Swiss Re's 161st Annual General Meeting will take place on April 11. The reinsurance group will be welcoming shareholders to the Hallenstadion Zurich from 8:30 a.m. with coffee. No further culinary highlights are to be expected. "No drinks reception will be served after the Annual General Meeting", the company writes in the invitation. The participants will be able to cope with this. After all, Swiss Re served its shareholders a good meal in the 2024 financial year. The number 2 in the sector increased its profit by almost USD 100 million to USD 3.238 billion. Swiss Re thus met its own targets and performed better than analysts had expected. The dividend proposal was also above consensus. The Annual General Meeting will vote on a distribution of USD 7.35 per share - 8% more than a year ago. A strong share price performance rounds off the stock market menu: Over a 12-month period, Swiss Re's capitalization has expanded by 29%. This puts the share at the top of the SMI ranking for this period.
The Zurich-based company's strategy appears to be working on the stock market. "Our focus in 2024 was on profitability and resilience," explains CEO Andreas Berger. In addition to the profit, he cites the return on equity as proof of the successful work. Swiss Re generated a return on equity (RoE) of 15.0% last year, compared to 16.2% in the previous period. At the same time, the company generated gross insurance sales of just under USD 45.6 billion - 3.9% more than in the previous year. While revenues in the largest line of business, property and casualty reinsurance (P&C), increased by just under 1%, life and health reinsurance (L&H) recorded growth of 3.8%. In regional terms, the USA remains the measure of all things. Swiss Re generated gross insurance sales of USD 18.2 billion in the States in 2024, accounting for just under 40% of total revenues.

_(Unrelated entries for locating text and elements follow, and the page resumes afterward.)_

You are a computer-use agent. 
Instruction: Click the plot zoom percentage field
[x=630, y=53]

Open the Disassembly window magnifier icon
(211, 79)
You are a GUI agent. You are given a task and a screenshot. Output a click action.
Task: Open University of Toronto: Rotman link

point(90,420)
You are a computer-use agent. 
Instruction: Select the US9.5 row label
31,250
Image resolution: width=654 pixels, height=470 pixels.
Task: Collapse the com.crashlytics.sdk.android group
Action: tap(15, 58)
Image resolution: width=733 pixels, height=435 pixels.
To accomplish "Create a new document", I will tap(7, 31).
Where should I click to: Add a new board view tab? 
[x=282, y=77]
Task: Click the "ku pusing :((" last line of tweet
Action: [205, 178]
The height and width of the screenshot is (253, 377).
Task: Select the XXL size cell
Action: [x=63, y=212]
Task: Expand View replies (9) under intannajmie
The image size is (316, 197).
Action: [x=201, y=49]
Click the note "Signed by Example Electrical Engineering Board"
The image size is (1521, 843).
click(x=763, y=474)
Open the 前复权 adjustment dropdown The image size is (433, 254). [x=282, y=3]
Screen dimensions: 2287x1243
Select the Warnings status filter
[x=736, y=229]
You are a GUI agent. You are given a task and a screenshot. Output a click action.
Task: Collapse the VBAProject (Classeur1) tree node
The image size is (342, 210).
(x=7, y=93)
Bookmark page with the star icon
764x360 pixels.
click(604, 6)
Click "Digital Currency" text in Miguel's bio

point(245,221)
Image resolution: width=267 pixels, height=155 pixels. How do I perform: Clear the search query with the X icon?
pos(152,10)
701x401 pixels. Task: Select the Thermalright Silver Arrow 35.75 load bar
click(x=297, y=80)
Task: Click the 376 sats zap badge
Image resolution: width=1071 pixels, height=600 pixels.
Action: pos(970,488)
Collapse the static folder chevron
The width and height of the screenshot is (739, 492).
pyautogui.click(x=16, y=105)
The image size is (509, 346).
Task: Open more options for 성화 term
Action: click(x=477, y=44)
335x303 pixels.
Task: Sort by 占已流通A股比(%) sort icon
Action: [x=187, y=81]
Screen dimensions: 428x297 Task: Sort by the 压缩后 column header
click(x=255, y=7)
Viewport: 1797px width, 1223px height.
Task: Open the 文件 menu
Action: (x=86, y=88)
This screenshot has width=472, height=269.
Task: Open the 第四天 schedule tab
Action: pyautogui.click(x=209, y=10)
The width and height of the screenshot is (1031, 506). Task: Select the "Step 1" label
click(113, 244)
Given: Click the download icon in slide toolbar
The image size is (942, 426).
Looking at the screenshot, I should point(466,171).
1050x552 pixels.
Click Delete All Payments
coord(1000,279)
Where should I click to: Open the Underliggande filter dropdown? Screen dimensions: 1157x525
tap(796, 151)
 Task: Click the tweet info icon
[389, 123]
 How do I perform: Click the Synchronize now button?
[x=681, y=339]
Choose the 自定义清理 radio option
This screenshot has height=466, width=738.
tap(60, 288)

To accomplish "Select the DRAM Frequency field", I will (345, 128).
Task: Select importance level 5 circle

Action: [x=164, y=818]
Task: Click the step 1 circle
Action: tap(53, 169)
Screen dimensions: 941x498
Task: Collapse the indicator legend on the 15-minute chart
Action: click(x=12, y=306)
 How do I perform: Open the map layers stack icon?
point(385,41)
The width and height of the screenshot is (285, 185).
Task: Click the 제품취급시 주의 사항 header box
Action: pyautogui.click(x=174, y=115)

Against this backdrop, it is not surprising that the severe weather catastrophes in North America are having an impact on the Group's income statement. Last year, hurricanes Debby, Helene and Milton in particular caused considerable damage. Together with other events, such as a severe hailstorm in Calgary, Canada, and Storm Boris in Europe, they caused the combined ratio in the P&C segment to rise by almost 5 percentage points to 89.9%. In the current year, the CEO would like to push this ratio back below 85%. The Group's profit is expected to increase significantly. Andreas Berger is forecasting a surplus of more than USD 4.4 billion. The return on equity should be more than 14% over the coming years and the dividend should continue to rise. For the period from 2025 to 2027, the management is holding out the prospect of an increase in profit sharing of 7% or more per year.
"All of our divisions have started 2025 in a strong position," said the Group CEO at the end of February. P&C has already completed a successful round of renewals. The division increased its premium volume by 7% and at the same time managed to push through price increases of 2.8% among customers. However, the devastating forest fires in Los Angeles in 2025 have already resulted in a serious loss event. According to Swiss Re, the insurance industry could face costs totaling around USD 40 billion. According to an initial estimate, the Group anticipates expenses of less than USD 700 million for its own business. At the end of 2024, the company held an investment portfolio worth more than USD 104 billion. Swiss Re generates a return on investment (ROI) of 4.0% from the capital allocated primarily to government and corporate bonds.
Even if Swiss Re has a less successful year, the new soft callable barrier reverse convertible could still offer an attractive return. The structured product yields a coupon of 7.20% p.a. irrespective of the further performance of the financial asset. The distribution is made quarterly. The nominal is partially protected: as long as Swiss Re does not fall to or below the barrier of 74% of the initial level, the issuer repays the capital investment in full. Even if this calculation does not work out, the maximum return of 7.20% p.a. is not necessarily lost. However, Swiss Re must terminate at or above the strike at maturity if the barrier is breached in order to achieve the optimum investment return. Otherwise there will be a discount or delivery of shares. Please also note the soft callable function. It makes early termination and redemption of this issue possible.